• _Required action_: From the records that follow, give the number of lines that include the word "computer", with no further words.

........

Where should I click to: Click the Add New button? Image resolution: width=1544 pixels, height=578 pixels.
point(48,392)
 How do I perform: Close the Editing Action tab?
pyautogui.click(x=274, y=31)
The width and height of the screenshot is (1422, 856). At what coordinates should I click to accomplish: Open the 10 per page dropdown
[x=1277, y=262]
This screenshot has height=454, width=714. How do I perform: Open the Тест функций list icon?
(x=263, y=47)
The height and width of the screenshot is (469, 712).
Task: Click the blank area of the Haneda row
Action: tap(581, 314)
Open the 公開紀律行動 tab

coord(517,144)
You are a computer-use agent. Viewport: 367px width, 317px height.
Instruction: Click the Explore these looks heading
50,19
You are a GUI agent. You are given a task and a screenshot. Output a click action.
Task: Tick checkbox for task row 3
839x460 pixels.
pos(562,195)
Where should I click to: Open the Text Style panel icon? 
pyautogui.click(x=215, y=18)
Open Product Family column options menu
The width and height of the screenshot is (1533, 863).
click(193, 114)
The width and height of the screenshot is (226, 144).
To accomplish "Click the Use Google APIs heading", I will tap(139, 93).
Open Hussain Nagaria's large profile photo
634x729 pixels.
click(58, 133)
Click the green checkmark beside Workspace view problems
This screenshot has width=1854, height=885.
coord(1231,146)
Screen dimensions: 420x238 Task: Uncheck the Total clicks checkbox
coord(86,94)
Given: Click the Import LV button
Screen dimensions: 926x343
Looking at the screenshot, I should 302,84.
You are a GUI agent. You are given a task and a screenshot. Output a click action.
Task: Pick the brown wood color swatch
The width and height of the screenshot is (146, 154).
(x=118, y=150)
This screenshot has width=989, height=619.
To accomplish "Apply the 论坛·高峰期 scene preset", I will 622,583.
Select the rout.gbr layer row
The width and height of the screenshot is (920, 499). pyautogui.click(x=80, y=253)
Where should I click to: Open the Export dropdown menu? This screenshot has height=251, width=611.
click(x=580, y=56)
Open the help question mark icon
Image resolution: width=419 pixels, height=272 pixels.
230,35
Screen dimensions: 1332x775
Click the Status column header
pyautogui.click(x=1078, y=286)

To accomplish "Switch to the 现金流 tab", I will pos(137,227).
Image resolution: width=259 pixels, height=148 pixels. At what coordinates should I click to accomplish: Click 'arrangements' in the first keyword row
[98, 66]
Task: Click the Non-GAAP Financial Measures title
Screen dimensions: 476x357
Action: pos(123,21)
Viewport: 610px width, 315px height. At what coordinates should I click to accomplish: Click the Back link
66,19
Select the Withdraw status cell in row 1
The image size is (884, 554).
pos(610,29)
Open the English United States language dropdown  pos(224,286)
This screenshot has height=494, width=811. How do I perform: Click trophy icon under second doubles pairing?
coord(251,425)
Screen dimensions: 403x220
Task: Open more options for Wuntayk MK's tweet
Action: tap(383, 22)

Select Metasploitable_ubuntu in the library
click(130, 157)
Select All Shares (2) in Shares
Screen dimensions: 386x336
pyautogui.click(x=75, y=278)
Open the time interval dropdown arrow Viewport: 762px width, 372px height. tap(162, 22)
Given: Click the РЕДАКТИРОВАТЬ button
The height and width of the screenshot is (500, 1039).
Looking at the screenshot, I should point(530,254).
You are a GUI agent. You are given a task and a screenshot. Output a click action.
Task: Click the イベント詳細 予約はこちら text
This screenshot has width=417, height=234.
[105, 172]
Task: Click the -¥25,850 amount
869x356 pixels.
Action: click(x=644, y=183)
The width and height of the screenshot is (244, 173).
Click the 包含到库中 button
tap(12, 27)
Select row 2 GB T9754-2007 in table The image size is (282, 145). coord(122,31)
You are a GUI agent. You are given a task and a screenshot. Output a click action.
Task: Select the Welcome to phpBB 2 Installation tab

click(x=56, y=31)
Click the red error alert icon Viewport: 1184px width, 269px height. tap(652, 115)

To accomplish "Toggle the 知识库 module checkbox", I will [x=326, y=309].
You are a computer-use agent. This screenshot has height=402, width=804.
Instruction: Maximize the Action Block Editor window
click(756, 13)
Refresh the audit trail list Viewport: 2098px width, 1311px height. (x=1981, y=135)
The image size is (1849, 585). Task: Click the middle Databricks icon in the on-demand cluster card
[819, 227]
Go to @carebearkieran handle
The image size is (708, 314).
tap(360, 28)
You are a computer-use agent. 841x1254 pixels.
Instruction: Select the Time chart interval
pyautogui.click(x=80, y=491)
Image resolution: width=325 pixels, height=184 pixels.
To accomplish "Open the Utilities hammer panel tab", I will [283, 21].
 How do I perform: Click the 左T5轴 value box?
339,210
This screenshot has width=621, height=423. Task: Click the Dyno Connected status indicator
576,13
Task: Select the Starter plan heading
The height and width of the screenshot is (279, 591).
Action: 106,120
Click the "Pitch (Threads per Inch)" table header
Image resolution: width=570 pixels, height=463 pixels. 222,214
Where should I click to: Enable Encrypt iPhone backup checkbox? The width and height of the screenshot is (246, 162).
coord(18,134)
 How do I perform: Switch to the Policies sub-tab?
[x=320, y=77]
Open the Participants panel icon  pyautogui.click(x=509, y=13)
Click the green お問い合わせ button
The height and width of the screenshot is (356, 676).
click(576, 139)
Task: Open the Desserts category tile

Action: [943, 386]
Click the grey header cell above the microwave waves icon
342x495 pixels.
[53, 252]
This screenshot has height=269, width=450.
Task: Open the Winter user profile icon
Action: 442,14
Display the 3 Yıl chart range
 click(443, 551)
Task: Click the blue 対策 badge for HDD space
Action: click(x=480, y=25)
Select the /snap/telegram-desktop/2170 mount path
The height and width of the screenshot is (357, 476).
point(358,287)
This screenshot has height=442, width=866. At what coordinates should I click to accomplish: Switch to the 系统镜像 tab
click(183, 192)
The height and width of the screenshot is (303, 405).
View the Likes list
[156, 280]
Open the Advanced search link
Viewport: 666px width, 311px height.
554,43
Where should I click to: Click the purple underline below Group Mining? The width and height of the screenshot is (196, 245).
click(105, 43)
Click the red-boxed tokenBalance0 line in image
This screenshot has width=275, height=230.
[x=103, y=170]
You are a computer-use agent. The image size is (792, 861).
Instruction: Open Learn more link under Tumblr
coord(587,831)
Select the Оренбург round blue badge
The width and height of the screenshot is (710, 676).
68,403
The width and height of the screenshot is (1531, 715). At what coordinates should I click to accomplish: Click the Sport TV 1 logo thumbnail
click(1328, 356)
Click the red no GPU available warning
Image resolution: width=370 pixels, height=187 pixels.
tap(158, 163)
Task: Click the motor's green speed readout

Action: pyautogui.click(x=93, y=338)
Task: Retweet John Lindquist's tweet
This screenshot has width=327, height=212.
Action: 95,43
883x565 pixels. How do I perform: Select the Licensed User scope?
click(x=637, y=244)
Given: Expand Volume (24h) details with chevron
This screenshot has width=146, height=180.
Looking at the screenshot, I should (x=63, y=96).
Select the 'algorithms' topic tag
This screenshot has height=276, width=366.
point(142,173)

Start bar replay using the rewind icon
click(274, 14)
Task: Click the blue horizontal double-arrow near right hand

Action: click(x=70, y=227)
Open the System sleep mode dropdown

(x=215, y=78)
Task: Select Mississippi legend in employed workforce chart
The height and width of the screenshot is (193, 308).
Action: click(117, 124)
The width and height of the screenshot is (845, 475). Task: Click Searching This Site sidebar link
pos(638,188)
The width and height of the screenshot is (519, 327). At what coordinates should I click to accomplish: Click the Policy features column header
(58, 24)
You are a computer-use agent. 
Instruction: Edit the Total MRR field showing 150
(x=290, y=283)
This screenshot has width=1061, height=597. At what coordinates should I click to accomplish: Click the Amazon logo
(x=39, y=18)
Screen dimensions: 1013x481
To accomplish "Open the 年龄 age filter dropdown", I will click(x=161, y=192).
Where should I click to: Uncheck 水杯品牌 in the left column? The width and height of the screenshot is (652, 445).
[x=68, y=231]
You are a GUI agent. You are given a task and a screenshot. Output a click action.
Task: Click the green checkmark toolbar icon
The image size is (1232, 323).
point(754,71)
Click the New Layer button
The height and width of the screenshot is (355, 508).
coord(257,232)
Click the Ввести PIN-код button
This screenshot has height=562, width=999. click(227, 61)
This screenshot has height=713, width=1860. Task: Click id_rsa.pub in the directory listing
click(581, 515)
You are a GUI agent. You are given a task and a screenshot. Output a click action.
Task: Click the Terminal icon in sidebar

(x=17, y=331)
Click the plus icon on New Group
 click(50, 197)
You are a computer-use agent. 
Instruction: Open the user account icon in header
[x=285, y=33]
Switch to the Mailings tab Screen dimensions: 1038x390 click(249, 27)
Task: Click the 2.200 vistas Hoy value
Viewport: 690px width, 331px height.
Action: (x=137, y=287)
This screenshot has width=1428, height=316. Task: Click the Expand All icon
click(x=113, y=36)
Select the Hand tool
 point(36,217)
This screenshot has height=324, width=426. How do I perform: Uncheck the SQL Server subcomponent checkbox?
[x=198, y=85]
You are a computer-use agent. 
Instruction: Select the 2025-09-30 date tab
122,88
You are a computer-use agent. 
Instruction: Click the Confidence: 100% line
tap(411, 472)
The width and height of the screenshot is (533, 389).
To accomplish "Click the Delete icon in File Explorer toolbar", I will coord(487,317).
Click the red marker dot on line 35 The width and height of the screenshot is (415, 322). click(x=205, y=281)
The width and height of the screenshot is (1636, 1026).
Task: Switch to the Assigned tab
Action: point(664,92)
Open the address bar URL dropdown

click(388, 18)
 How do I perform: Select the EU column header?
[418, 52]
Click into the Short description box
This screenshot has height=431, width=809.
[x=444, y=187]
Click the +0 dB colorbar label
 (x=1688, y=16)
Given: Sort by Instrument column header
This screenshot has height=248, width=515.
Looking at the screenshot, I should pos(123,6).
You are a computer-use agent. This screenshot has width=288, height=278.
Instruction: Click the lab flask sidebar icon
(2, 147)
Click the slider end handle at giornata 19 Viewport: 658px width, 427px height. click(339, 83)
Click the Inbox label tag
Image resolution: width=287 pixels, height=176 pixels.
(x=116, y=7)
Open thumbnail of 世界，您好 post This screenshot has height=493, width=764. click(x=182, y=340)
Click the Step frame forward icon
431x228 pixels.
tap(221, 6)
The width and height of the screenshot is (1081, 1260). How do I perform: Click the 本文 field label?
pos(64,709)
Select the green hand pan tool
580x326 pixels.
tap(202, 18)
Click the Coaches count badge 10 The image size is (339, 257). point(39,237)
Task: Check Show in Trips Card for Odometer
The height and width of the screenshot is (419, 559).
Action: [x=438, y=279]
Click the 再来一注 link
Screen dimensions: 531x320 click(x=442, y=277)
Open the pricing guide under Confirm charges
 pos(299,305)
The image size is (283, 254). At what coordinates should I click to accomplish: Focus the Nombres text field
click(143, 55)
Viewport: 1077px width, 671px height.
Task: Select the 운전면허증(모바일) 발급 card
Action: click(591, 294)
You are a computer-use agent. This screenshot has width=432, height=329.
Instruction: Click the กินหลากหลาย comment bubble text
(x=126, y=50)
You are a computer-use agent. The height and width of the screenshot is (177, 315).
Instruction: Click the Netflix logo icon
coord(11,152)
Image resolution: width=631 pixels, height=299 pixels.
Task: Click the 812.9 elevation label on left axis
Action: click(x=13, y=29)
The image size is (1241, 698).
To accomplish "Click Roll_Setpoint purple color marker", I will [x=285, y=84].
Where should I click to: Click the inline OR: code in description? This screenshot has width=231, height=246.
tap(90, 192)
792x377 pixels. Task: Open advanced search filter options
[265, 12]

........

• _Response box_: 11